Helaas is het zorgstelsel in de kern niet ingericht op regionale samenwerking. Concurrentie en landelijke kaders per domein zijn leidend. Met als gevolg dat goede regionale intenties blijven steken in veel overleg, grote plannen en de inhuur van consultants.
Vernieuwing is immers alleen mogelijk als individuele belangen niet worden geschaad. Dit leidt ertoe dat met name plannen die in het belang zijn van iedere speler een versnelling krijgen. Deze initiatieven leveren echter niet de wezenlijke veranderingen op voor domeinoverstijgende onderwerpen als passende zorg en preventie.
Heldere regionale besluitvorming bij schurende belangen blijft met het huidige zorgstelsel razend ingewikkeld bij vragen zoals: wie doet meer en wie doet minder?
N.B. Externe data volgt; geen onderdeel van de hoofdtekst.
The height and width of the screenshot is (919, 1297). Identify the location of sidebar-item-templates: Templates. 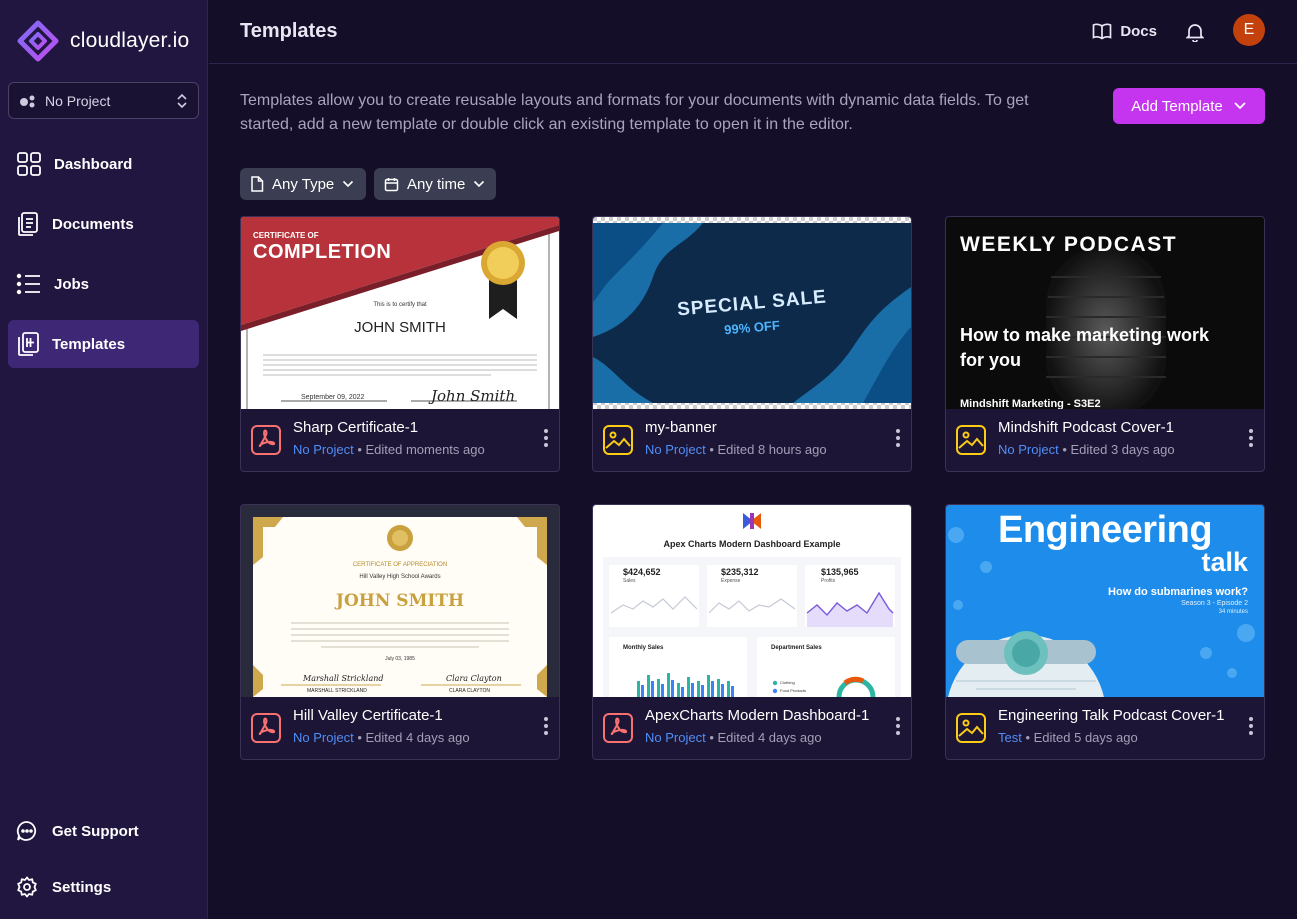
(104, 344).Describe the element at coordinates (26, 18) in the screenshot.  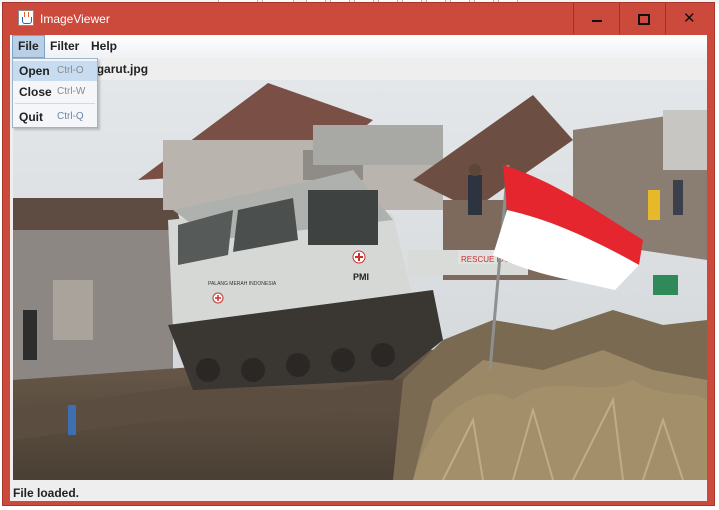
I see `java-cup-icon` at that location.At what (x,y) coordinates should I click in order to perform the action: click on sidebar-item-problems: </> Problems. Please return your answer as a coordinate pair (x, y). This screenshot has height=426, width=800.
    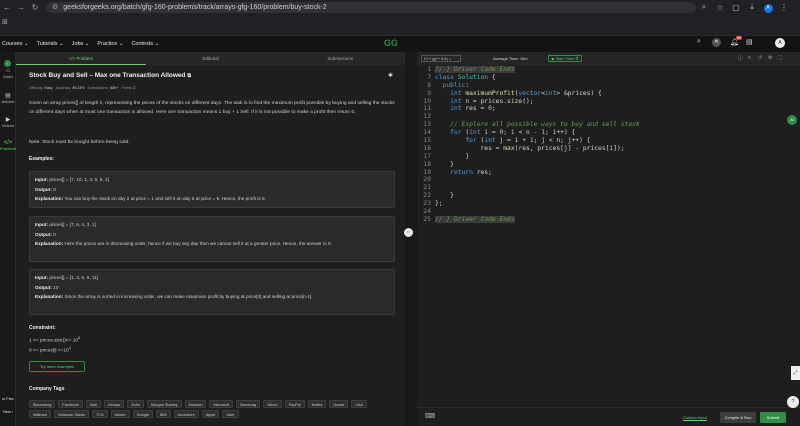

Wat levert dit regionaal op? En wat moeten wij met concurrentie?
Drie knelpunten, drie nieuwe uitgangspunten
Welke grote knelpunten kent het stelsel die de ontwikkeling naar regionale samenwerking tegenhouden? En hoe los je die op? Hieronder de drie belangrijkste knelpunten die volgens mij kunnen resulteren in drie nieuwe uitgangspunten.
Knelpunt 1: Eén regisseur in de regio ontbreekt
Als passende zorg en preventie werkelijk van de grond willen komen, zijn regioplannen en jaarlijkse afspraken die steeds meer verweven met elkaar zijn, noodzakelijk. Hier zien we echter een grote mismatch in afstemming en coördinatie. Iedere zorgverzekeraar, zorgkantoor, gemeente en zorgaanbieder maakt jaarlijks afspraken op landelijk en/of individueel niveau. Een regisseur voor de regio ontbreekt.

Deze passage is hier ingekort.